Work instruction:
At the line containing "Task: Click the WooCommerce icon in sidebar", begin an exact copy of the lines below and continue through the final one, with no pictures.

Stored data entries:
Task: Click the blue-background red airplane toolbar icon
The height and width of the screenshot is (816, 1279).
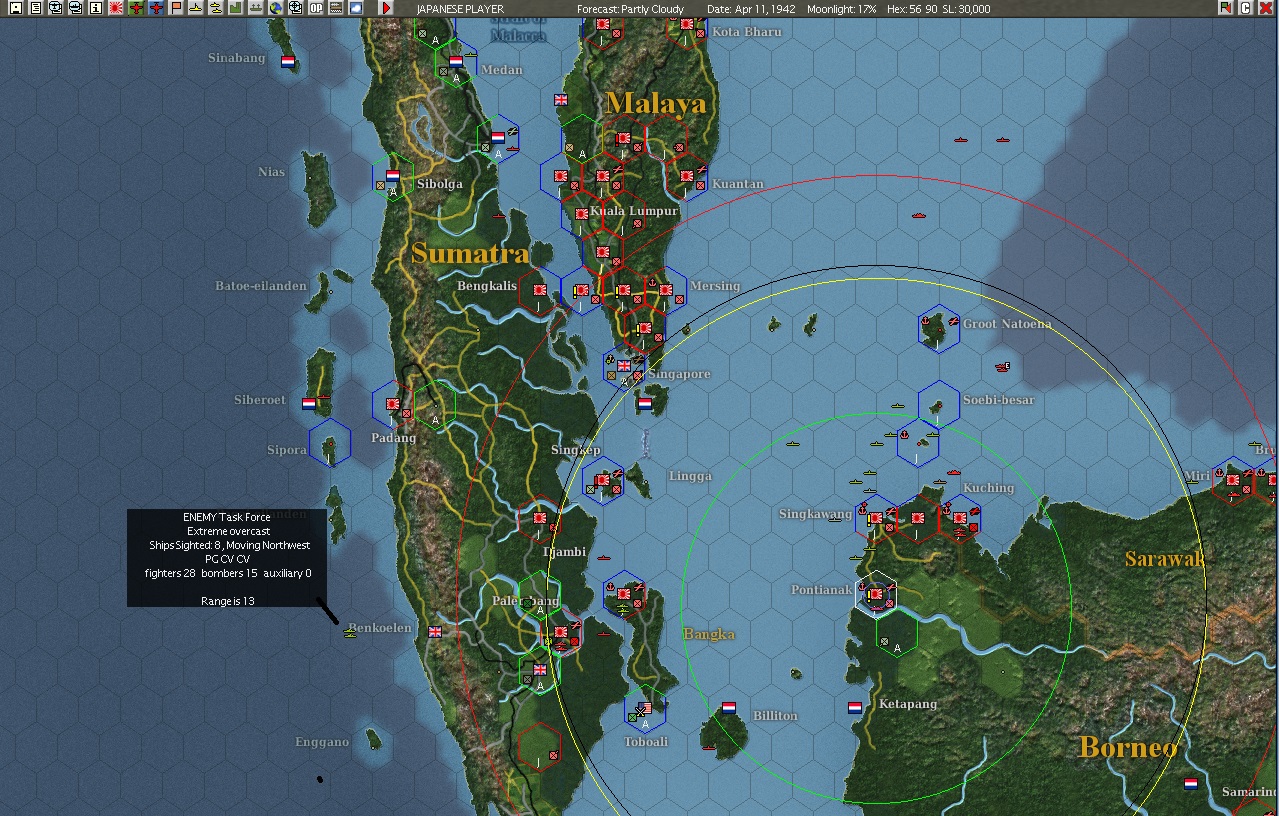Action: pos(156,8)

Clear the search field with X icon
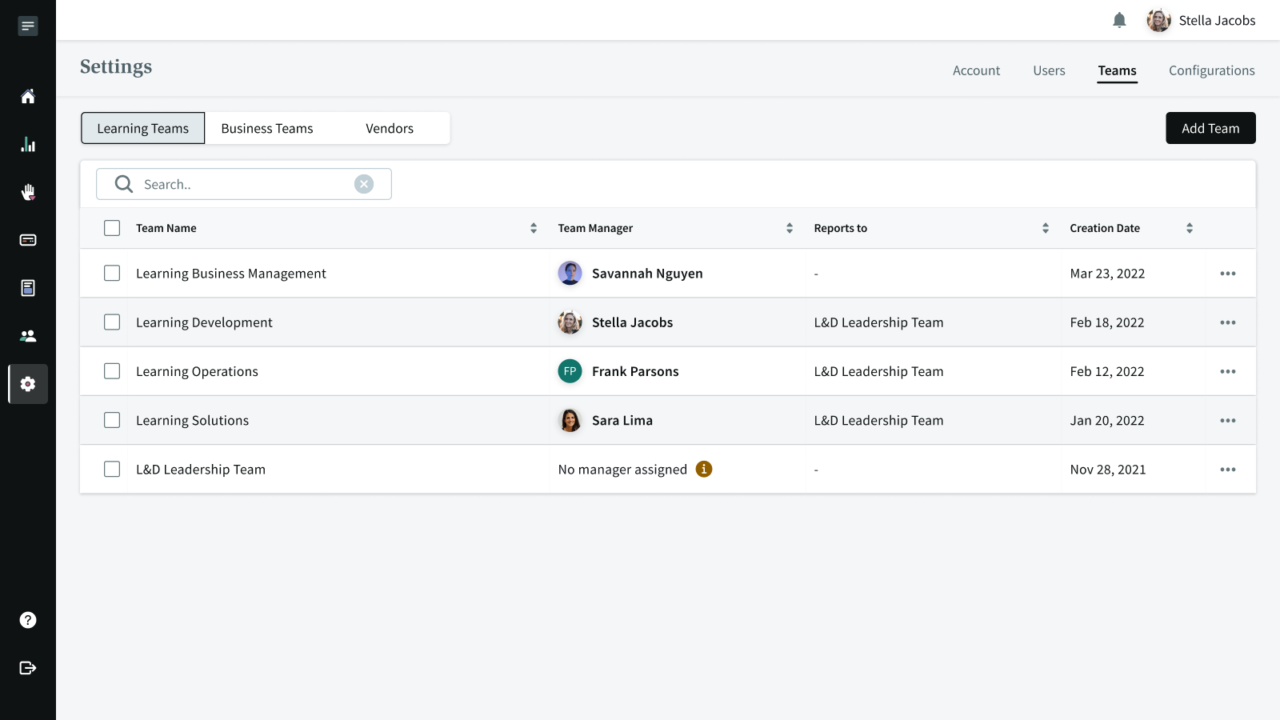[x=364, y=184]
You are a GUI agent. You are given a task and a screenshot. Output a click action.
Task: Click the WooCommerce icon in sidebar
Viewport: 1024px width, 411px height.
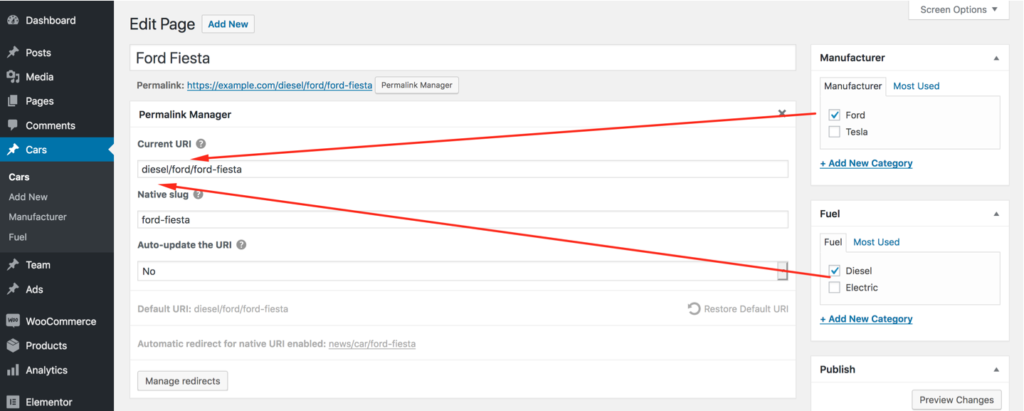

Exercise result:
Task: Click the WooCommerce icon in sidebar
Viewport: 1024px width, 411px height.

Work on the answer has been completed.